Opdracht:
Geef alle personen die in de recensie van Campfires On The Moon met naam worden vermeld.

Documenttekst:
# # #

Rodney DeCroo
Campfires On The Moon
Het is ongeveer een jaar geleden dat dit album aan de overkant van de oceaan werd uitbracht, zo’n vijf jaar na de voorganger Queen Mary Trash die door het intrigerende Mocking Bird Bible werd voorafgegaan.
Jaren voordien werd de diagnose van posttraumatische stress stoornis vastgesteld die in combinatie met een hardnekkige alcoholverslaving het leven van de gevoelige poet jaren lang domineerde. Rodney leidde een teruggetrokken bestaan in Vancouver en de afgelopen jaren stonden helemaal in het teken van het herstel en orde op zaken stellen in zijn tumultueuze bestaan.
Op Campfires On The Moon brengt de singer-songwriter met de fragiele, enigszins uitgeknepen stem persoonlijke verhalen uit zijn eigen getormenteerde leven, het is eerder voordragen dan zingen, sober omringd met drie akoestische instrumenten. Rodneys akoestische gitaar, de piano en de alomtegenwoordige tedere vocale backing van Ida Nielsen en de contrabas van Mark Haney, die de sombere ondertoon onderstreept , begeleiden de muzikale snapshots.

# # #

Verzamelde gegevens
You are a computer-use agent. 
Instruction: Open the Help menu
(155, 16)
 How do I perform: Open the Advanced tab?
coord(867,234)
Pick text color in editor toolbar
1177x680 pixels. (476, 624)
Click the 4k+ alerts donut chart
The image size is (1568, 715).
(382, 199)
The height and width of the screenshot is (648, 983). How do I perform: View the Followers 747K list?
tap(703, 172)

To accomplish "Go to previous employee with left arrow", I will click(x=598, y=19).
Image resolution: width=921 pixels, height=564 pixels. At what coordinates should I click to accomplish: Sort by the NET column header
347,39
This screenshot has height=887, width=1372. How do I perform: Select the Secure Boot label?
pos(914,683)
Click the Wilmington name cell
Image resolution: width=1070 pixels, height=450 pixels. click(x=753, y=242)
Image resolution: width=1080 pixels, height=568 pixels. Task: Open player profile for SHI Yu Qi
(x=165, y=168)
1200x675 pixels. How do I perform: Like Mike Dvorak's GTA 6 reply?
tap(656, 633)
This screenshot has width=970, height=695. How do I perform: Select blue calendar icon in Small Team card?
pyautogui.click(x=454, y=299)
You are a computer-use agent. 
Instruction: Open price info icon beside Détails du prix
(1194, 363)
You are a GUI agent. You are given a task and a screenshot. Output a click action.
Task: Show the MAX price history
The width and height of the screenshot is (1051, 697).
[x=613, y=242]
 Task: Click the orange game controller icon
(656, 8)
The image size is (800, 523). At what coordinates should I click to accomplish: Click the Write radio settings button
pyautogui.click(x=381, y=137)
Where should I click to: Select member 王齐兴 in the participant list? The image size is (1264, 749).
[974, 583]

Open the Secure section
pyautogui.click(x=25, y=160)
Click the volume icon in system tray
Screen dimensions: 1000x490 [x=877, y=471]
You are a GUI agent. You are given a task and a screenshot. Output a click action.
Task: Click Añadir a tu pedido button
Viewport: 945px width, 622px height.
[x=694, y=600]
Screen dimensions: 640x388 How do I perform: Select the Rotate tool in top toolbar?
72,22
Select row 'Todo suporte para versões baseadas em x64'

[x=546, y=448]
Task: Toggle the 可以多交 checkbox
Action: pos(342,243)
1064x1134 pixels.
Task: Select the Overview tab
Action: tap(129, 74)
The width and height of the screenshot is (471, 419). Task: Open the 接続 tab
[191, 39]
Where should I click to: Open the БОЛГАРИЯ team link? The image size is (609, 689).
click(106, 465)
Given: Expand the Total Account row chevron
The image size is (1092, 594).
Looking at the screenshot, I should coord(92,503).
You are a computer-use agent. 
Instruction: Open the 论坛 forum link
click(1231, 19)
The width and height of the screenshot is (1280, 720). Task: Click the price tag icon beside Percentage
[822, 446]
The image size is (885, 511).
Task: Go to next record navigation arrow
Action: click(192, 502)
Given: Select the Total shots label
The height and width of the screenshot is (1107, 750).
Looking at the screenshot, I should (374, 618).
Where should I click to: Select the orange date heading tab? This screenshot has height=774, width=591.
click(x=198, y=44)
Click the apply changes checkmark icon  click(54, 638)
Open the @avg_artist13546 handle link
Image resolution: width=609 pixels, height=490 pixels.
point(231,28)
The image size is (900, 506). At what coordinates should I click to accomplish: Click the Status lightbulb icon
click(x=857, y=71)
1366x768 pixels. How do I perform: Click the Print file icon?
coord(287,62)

# # #

Uitwerking:
- Rodney DeCroo
- Ida Nielsen
- Mark Haney